Historical Significance of Ansel Adams. Adams has left a profound legacy by generating continuing and renewed interest in the conservation of the wilderness areas of the United States, as well as introducing innovations into the field of nature photography. For example, in his essay, "Layers: Looking at Photography and Photoshop," Flagan (2002) points out that "anyone familiar with photography, and especially the large-format variety, will perhaps recognize immediate echoes of another process, another system, invented many years prior in the 1940s by Yosemite legend and modernist photographer extraordinaire, Ansel Adams" (10). The photographic process referred to here was the invention Adams called the Zone System. This technique was based on the principles of densitometry (the term is used here in relation to the optical density of photographic negatives and is usually referred to in previous studies as sensitometry); Adam's Zone System, developed in collaboration with Fred Archer in the early 1940s, is a method that permits a photographer to coordinate exposure readings with exposure and development controls based on a pre-visualization of the final photographic print (Flagan 11).
The first step involved in understanding and using Adams' Zone System involves a division of the continuous, analog grayscale of a photographic print into ten discrete units, or what Adams termed "zones." In order to maintain a separation of the zones from other measurements, such as exposure readings, Adams assigned them Roman numerals, thereby capturing the entire range of tones from of the deepest black (where all the silver in the paper has been exposed), to the brightest white (rendering nothing but the paper base), on a scale of 0-X (Flagan 11).
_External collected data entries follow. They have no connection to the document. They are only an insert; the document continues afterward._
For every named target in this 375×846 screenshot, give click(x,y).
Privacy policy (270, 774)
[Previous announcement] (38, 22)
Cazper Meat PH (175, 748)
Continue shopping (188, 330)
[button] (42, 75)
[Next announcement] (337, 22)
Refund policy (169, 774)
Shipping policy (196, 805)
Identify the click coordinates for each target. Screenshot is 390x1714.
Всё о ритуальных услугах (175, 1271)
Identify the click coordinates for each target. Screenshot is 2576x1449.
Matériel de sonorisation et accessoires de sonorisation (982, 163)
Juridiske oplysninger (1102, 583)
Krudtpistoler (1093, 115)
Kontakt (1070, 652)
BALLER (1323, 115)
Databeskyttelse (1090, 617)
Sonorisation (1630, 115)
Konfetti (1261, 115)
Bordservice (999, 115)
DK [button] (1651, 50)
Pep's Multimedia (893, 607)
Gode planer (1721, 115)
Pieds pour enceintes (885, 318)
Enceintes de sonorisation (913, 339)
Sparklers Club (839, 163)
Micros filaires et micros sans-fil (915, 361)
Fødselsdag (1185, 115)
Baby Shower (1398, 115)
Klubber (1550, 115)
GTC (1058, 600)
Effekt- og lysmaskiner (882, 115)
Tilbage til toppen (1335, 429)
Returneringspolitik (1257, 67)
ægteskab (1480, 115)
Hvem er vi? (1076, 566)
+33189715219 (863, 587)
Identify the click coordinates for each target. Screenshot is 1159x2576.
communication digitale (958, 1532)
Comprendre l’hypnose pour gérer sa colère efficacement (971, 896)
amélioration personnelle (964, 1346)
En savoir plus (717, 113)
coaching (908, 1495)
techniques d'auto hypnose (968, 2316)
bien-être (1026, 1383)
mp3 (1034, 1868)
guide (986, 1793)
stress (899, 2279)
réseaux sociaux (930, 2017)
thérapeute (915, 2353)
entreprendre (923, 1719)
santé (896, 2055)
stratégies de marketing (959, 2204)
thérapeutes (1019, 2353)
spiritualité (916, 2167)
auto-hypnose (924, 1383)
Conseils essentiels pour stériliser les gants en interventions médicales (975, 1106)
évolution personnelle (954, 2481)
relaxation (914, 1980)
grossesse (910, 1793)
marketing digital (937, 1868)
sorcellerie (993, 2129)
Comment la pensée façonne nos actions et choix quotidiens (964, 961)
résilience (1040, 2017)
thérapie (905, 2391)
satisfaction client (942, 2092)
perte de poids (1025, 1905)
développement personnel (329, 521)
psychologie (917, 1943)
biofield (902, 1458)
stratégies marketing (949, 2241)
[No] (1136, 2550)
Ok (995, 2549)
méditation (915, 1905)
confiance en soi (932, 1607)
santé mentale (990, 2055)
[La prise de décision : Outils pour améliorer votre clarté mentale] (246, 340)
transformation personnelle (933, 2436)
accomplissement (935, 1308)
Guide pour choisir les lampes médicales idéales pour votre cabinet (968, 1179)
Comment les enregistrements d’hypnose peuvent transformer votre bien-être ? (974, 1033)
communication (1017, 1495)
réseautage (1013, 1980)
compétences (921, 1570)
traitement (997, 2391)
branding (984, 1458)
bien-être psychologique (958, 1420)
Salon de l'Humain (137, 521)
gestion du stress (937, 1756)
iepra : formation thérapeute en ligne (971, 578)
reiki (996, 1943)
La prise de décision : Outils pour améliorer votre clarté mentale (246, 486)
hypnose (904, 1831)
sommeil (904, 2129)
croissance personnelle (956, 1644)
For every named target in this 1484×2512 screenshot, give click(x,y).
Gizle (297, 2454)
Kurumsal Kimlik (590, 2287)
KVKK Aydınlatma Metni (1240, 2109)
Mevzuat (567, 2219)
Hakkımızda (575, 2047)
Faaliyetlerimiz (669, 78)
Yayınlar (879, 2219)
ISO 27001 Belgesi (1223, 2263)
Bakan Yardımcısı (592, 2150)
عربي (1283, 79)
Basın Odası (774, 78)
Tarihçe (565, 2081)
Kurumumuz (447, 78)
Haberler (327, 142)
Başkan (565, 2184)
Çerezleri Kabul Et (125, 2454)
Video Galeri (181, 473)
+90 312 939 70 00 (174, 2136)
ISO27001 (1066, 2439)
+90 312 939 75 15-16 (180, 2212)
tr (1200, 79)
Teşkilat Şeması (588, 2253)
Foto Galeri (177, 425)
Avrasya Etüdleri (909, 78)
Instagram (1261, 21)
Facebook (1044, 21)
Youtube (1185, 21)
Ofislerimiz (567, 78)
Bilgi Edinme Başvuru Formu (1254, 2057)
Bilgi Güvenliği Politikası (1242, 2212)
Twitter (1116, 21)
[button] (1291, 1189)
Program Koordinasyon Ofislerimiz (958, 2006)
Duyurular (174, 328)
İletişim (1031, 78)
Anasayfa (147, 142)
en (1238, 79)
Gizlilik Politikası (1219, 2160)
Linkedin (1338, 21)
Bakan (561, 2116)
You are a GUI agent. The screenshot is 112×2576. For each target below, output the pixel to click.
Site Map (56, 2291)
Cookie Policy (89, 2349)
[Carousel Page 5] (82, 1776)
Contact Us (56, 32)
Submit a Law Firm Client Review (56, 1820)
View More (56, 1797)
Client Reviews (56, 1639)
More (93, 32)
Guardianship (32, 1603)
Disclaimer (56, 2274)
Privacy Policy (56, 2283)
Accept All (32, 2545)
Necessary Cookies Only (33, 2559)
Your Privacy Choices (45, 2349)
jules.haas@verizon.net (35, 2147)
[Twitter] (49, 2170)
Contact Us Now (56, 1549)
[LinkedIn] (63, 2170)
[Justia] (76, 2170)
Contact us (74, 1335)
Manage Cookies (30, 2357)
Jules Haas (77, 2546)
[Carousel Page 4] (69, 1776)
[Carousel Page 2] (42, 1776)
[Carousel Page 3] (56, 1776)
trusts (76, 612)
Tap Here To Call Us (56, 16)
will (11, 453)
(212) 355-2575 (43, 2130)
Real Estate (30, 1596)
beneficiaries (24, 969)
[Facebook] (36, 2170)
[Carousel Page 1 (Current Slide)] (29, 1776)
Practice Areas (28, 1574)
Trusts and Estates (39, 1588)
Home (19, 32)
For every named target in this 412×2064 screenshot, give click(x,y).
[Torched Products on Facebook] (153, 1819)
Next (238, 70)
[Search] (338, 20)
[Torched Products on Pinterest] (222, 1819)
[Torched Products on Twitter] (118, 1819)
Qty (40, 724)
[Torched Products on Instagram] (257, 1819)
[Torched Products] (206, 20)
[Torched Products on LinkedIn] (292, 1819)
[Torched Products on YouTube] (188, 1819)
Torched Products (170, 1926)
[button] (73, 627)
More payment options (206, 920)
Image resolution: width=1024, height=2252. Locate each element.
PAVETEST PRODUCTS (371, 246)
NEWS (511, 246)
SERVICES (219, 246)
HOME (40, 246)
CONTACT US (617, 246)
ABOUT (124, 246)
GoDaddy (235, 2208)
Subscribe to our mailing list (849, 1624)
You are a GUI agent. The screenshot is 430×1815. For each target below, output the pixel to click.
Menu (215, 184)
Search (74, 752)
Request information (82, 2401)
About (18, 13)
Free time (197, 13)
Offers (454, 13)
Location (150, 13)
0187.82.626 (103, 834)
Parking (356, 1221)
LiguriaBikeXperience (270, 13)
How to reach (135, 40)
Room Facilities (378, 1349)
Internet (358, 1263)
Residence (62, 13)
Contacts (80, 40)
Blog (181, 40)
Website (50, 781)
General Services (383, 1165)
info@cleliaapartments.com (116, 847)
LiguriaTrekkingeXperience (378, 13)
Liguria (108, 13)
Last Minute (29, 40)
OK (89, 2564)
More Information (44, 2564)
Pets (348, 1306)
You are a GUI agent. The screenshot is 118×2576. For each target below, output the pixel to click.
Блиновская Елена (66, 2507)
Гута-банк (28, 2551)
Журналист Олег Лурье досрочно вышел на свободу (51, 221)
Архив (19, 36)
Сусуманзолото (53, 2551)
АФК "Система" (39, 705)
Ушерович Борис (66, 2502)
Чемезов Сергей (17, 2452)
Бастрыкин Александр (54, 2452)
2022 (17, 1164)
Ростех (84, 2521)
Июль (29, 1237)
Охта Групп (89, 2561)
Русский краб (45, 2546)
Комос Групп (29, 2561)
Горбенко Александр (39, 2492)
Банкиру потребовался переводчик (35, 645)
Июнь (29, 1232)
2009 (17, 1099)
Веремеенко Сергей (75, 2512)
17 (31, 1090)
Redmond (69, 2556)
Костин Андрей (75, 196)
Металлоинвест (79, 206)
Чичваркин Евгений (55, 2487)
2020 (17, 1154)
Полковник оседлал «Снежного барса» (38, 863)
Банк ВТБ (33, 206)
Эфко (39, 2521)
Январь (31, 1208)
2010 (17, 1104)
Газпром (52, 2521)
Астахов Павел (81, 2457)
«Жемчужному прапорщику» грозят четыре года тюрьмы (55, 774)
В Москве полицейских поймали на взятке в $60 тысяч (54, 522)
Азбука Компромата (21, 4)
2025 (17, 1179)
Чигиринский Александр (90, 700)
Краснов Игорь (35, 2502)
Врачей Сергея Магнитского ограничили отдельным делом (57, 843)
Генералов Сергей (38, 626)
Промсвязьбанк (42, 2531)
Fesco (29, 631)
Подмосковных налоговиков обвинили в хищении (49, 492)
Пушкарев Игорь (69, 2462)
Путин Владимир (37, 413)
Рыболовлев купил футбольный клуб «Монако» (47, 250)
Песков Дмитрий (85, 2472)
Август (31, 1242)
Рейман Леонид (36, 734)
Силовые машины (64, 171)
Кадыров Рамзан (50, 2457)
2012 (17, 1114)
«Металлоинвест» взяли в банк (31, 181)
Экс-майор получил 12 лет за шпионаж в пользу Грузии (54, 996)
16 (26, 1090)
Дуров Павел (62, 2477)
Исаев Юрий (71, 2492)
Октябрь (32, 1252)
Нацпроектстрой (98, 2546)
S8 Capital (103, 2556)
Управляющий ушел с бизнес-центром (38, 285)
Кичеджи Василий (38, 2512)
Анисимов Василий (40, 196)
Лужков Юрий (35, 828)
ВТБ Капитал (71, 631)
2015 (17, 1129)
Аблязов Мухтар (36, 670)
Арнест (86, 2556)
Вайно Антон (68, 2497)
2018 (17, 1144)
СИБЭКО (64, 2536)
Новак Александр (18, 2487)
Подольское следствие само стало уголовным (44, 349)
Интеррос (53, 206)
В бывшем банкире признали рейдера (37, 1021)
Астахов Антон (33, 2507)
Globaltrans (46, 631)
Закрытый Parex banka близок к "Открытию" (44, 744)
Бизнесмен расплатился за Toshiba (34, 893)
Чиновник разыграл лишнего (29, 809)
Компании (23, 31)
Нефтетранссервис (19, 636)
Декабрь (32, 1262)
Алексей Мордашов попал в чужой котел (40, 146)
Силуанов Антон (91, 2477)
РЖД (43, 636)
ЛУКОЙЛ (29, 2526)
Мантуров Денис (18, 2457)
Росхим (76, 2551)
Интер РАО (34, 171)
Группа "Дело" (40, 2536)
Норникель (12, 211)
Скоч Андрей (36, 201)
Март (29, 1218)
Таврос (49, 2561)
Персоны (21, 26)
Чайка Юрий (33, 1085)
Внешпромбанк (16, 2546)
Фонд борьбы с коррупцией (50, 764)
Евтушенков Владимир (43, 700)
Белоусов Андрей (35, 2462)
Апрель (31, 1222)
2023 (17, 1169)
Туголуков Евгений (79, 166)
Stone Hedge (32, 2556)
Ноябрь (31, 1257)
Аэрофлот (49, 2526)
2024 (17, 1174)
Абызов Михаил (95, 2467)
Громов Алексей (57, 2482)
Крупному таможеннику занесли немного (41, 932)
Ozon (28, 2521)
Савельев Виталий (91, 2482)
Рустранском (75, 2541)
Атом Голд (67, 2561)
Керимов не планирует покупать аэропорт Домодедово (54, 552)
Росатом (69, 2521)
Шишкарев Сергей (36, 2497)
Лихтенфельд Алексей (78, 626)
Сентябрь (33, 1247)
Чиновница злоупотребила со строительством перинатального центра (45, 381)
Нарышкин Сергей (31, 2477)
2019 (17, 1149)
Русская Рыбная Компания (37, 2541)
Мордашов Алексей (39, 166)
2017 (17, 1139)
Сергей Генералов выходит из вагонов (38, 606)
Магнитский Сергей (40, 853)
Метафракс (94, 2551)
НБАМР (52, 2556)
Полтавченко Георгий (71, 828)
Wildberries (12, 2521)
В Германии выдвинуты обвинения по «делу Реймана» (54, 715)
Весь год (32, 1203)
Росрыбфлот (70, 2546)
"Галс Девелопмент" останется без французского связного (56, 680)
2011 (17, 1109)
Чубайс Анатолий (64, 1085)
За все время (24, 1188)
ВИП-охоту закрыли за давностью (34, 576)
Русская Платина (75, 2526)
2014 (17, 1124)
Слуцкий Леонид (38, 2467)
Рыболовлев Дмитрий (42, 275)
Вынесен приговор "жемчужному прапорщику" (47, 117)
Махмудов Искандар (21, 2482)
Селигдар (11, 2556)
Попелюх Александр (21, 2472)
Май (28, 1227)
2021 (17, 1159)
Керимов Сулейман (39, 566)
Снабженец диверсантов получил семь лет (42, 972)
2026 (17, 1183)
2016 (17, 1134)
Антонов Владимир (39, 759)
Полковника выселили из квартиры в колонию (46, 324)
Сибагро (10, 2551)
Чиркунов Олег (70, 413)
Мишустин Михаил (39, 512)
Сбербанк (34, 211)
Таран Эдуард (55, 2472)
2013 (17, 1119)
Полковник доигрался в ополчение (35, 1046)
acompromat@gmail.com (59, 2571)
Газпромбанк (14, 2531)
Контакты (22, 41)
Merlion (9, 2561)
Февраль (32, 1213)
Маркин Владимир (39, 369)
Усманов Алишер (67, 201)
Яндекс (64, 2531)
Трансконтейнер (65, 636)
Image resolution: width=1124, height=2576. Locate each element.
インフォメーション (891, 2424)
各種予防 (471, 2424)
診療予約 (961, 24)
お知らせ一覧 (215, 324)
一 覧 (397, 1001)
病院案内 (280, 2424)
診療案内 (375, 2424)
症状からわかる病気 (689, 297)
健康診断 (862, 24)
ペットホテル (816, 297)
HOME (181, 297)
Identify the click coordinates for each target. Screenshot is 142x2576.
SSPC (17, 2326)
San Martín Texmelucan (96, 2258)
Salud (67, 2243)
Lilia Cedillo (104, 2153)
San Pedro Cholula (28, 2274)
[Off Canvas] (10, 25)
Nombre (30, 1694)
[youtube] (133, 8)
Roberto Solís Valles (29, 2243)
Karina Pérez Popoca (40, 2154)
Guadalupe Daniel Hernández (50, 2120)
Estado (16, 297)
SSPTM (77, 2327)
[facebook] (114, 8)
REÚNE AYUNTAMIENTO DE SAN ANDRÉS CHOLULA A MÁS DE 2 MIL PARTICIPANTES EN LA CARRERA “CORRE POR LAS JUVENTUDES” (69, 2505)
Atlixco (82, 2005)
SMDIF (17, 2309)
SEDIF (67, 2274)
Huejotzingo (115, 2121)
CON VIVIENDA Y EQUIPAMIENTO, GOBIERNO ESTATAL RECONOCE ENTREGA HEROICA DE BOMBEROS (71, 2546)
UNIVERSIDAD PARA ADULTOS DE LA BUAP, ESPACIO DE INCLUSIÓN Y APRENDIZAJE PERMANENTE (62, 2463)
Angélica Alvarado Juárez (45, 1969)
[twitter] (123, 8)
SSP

When taking photographs in the field, photographers using the Zone System would set up their equipment before the selected scene and perform a series of meter readings; the photographers would then envision what they would like the desired final print to look like and make the exposure accordingly. According to Flagan, exposures would normally be made for the deepest shadow area with detail, which would fall on Zone Ill in Adams's system, and then develop the negative with contraction or expansion of the highlight values, in essence controlling contrast through changes in development time. The photographic product that resulted, as Adams himself, noted, was not that much concerned with the "reality" of the scene: "Many consider my photographs to be in the 'realistic' category. Actually, what reality they have is in their optical-image accuracy; their values are definitely 'departures from reality'" (Adams cited in Flagan 11).